Here is an example of the list swirling in my head before I get it down on paper:
- Send birthday present to a best friend in New Mexico (whose 40th birthday was over a month ago)
- Work on photo albums (a goal I’ve had since my daughter’s birth over 2.5 years ago)
- Cultivate more paid freelance work; organize list of new opportunities and create pitch schedule
- Send photos to Gramp
- Pitch for Orange Dot
- 1,500 word essay for Parks and Points fall contest / deadline: Oct 1
- B,C essays / deadlines: Sept 15 and Sept 30
- 2,500 essay for workshop on Sept 22 / deadline Sept 12
- Upload iPhone photos to computer so I can actually take pics and vids again
- Halloween costume
- Flesh out children’s book idea
- Review Oct writer’s conference schedule; choose workshops for Sept 14 registration
- Christmas gifts for 12 kids in our extended family (I created a separate list for this and intend to tackle it over the next few months; checked two off the list yesterday)
- Research and apply for MFA ?????
- Kathy Fish flash fiction writing class 9/12-9/23 (any prep required??)
- Bday gift for 5-year-old
- Finalize wedding album edits
- Wedding anniversary weekend Sept 17/18 – VT??
- Potty training!!
- Organize new story ideas
- Submit new poem to at least 3 journals
- Find dress for sister’s engagement party on Saturday
- Update LinkedIn profile (partially accomplished yesterday)
- Reschedule toddler’s well visit
This sample list is real, but incomplete. You can see that some of these tasks need to be broken down into several smaller tasks. Some are long-term goals; some tasks have deadlines coming up so quickly I’m not sure how I’ll meet them. Being at home full-time with a 2-year-old who does not yet attend preschool means my free time is very limited; it comes in small chunks, little slivers. I also provide childcare for a neighbor a few times a week. I make weekly schedules, but they are always subject to change and require ongoing flexibility.

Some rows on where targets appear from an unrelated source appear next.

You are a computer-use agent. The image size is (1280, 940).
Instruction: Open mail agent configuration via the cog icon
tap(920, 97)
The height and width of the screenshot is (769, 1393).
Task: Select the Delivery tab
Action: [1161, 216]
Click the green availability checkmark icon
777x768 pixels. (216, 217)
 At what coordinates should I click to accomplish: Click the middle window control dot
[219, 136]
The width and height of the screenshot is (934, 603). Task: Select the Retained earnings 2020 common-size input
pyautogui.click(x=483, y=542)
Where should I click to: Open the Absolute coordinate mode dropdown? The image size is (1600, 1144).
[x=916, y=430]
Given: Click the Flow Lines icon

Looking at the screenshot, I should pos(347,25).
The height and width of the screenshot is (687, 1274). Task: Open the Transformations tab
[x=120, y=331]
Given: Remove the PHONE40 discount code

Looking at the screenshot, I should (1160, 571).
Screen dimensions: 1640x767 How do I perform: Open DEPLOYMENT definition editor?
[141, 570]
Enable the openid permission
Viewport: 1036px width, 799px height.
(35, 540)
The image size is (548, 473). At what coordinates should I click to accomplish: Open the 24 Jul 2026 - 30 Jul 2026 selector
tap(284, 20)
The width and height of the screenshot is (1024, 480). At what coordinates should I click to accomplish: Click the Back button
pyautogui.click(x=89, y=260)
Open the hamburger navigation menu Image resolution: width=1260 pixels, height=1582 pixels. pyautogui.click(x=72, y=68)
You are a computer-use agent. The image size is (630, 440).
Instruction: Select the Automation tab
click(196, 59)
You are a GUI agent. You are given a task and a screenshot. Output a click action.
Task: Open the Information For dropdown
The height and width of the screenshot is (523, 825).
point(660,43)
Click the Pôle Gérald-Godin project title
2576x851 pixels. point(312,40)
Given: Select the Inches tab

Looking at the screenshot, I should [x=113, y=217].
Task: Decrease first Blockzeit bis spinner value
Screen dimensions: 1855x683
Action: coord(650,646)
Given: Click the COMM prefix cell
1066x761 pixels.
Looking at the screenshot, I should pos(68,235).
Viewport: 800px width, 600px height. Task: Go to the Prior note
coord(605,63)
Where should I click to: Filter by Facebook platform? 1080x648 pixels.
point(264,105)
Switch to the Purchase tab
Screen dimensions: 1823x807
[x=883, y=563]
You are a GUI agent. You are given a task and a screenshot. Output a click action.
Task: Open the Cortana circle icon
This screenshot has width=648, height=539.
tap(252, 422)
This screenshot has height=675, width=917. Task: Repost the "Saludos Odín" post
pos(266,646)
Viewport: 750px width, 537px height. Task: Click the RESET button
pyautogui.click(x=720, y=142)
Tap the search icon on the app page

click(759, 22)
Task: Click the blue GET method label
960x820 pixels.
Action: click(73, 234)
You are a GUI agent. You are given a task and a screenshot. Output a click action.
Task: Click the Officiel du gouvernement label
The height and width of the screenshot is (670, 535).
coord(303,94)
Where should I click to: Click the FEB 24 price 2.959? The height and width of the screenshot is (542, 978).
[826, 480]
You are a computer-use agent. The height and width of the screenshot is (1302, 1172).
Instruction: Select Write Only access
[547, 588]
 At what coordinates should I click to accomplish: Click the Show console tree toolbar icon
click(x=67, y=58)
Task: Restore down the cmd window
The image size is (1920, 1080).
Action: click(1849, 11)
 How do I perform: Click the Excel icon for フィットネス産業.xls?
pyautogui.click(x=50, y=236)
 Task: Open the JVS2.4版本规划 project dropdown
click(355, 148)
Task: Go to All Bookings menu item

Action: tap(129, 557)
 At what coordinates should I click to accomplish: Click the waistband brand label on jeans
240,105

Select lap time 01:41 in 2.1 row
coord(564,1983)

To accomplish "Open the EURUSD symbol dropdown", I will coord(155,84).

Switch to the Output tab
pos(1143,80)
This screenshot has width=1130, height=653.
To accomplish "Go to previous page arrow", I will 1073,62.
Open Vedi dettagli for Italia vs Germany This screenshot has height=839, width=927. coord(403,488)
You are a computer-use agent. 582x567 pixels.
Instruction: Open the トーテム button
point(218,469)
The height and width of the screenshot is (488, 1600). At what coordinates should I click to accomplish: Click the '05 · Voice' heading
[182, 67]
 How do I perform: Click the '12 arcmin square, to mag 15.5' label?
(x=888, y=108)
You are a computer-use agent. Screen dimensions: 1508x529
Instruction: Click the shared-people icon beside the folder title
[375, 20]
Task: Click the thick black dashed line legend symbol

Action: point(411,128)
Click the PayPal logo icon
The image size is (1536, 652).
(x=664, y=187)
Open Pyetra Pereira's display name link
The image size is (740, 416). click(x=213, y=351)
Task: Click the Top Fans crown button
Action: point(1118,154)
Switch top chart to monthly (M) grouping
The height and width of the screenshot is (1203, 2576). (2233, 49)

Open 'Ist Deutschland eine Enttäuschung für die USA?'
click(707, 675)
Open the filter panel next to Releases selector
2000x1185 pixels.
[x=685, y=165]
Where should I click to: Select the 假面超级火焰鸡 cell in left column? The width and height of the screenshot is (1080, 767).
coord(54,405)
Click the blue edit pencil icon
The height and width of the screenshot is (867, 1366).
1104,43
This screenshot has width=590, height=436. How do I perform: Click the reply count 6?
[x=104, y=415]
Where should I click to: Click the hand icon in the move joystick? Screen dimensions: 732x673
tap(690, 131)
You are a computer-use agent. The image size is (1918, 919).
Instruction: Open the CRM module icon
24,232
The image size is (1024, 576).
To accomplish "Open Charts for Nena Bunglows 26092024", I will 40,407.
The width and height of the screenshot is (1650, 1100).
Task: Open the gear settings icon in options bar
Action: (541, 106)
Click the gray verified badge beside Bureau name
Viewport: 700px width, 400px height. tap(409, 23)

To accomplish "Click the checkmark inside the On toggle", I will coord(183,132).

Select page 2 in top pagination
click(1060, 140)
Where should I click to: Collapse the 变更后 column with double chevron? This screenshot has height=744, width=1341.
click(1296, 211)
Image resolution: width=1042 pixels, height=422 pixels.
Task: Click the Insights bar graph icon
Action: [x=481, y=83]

Recently I’ve become more and more interested in personal organizational systems. Not only is staying organized key to developing my freelance career, it’s also hugely helpful in maintaining balance in my personal life. I don’t want to be scrambling at the holidays and managing loose ends, which is how I’ve felt since becoming a mom. Time and energy evaporate.
I belong to three writing groups on Facebook, and when freelance writer/PhD candidate, Erin Stewart, posted a link to her article How I Do To Do Lists, I pounced on it. I especially love her method because it speaks to organizing writing time and freelance work. Plus, it’s flexible and straightforward.
Stewart’s article also links to an article on Bullet Journals, a huge craze that’s news to me. I read this and immediately got super excited. Not only does bullet journaling sound like an amazing organizational method, it seems like the ideal transition for me once I complete this daily writing project. As of today, I have 132 posts left until completion. While it will be a relief to finish this project, I’m afraid it will also leave me feeling slightly untethered. I’ll continue to blog (maybe weekly), but I also want to maintain some sort of daily practice for myself. A bullet journal seems like just the thing.
So, dear readers, do any of you keep a bullet journal? Any to-do list freaks out there? What are your organizational methods and systems? Tell me how you manage this busy, chaotic, beautiful life.